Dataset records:
◆ ◆ ◆ ◆ ◆ ◆ ◆

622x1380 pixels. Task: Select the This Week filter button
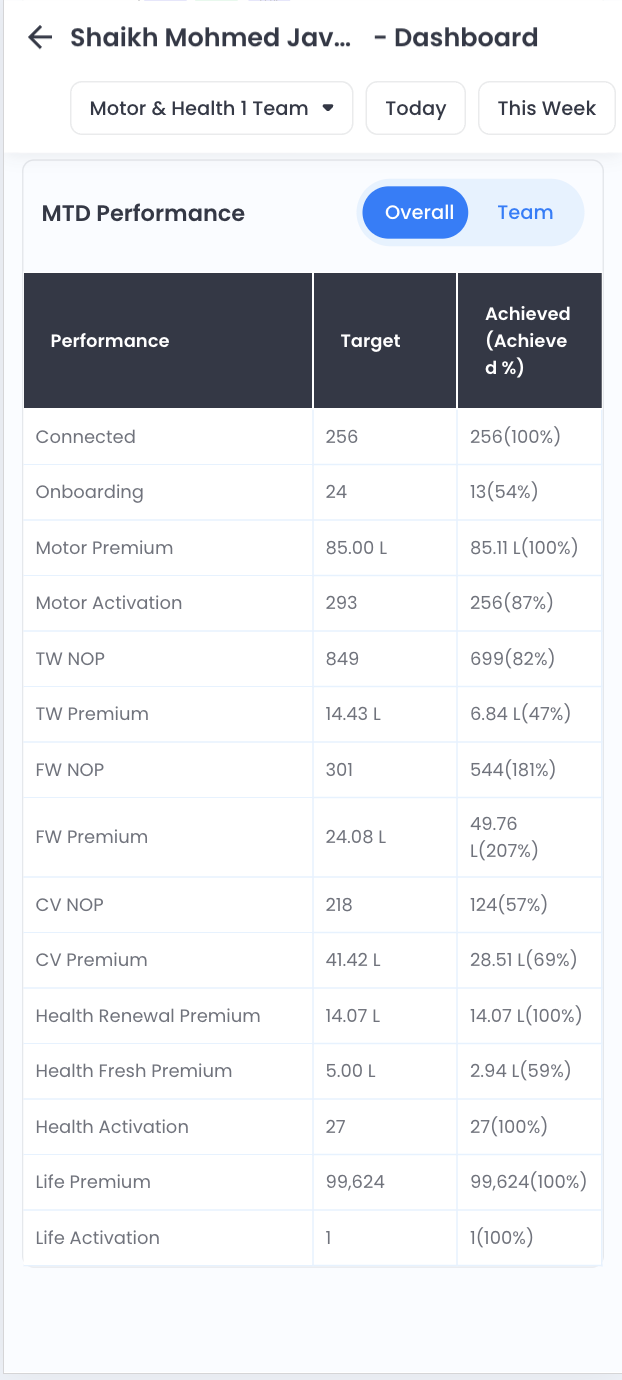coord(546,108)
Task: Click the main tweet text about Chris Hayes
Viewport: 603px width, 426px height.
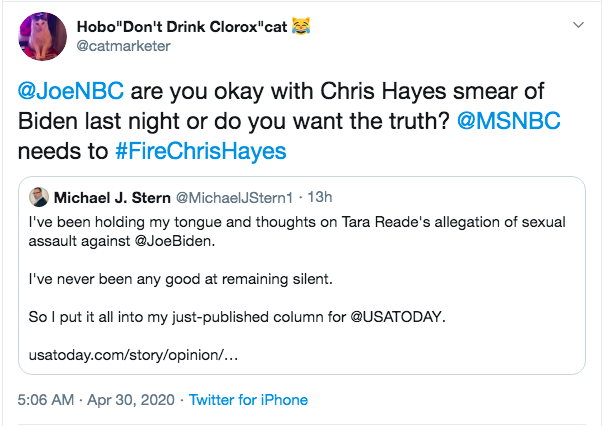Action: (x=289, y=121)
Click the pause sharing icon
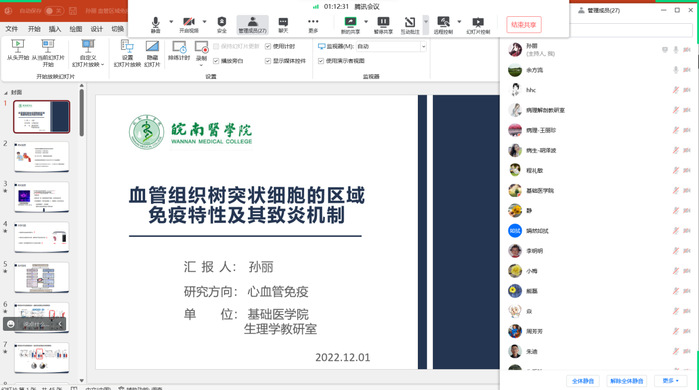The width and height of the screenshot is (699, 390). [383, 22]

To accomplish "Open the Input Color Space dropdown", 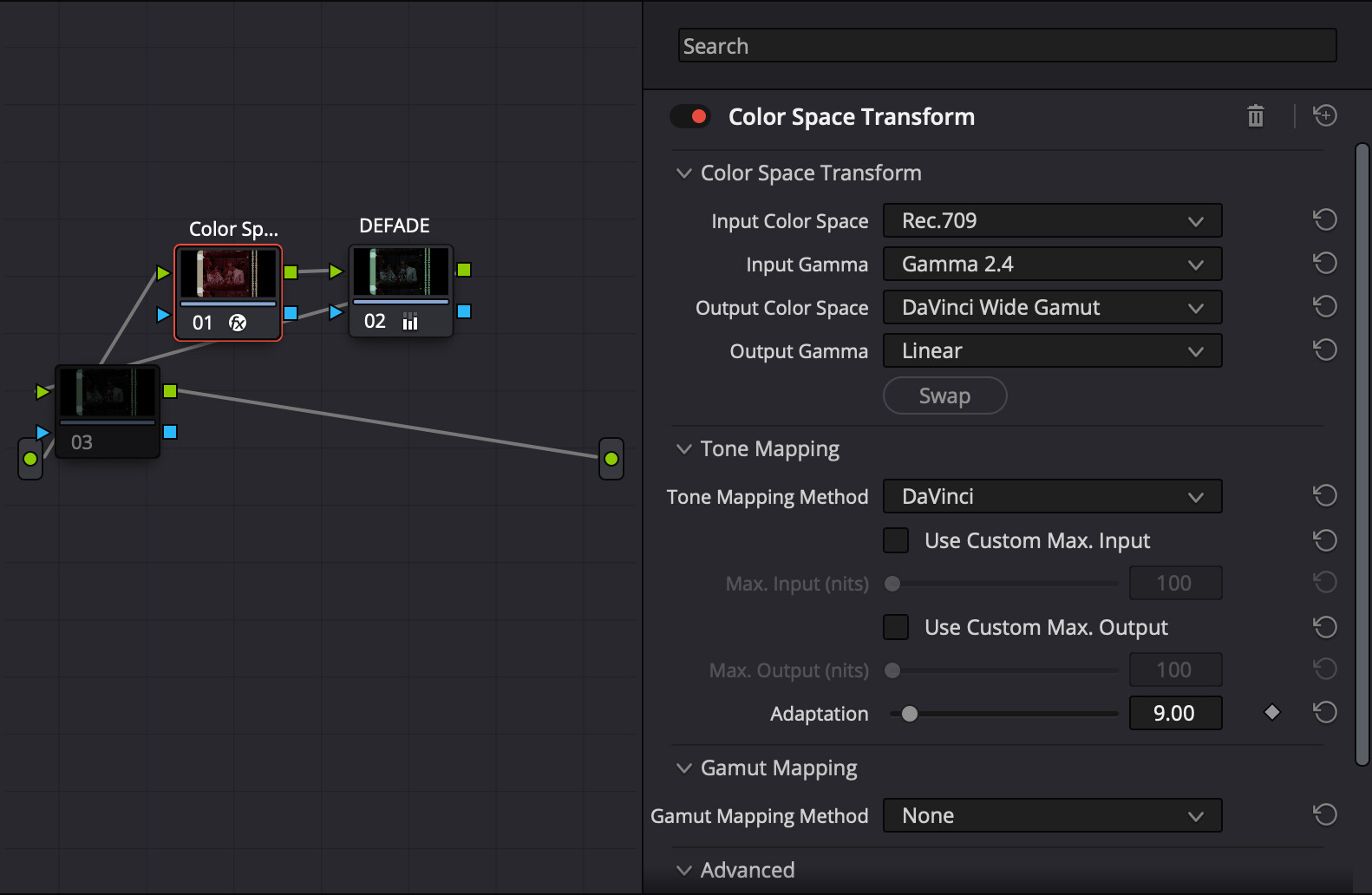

◆ ◆ ◆ ◆ ◆ ◆ ◆

◆ **Problem to solve**: Starting at the line that holds "Click the pause sharing icon", retype every line through the end of the data, both ends included. Pictures stay out of the copy.

◆ **Exercise answer**:
Click the pause sharing icon
The width and height of the screenshot is (699, 390). [383, 22]

To accomplish "Open the Input Color Space dropdown", 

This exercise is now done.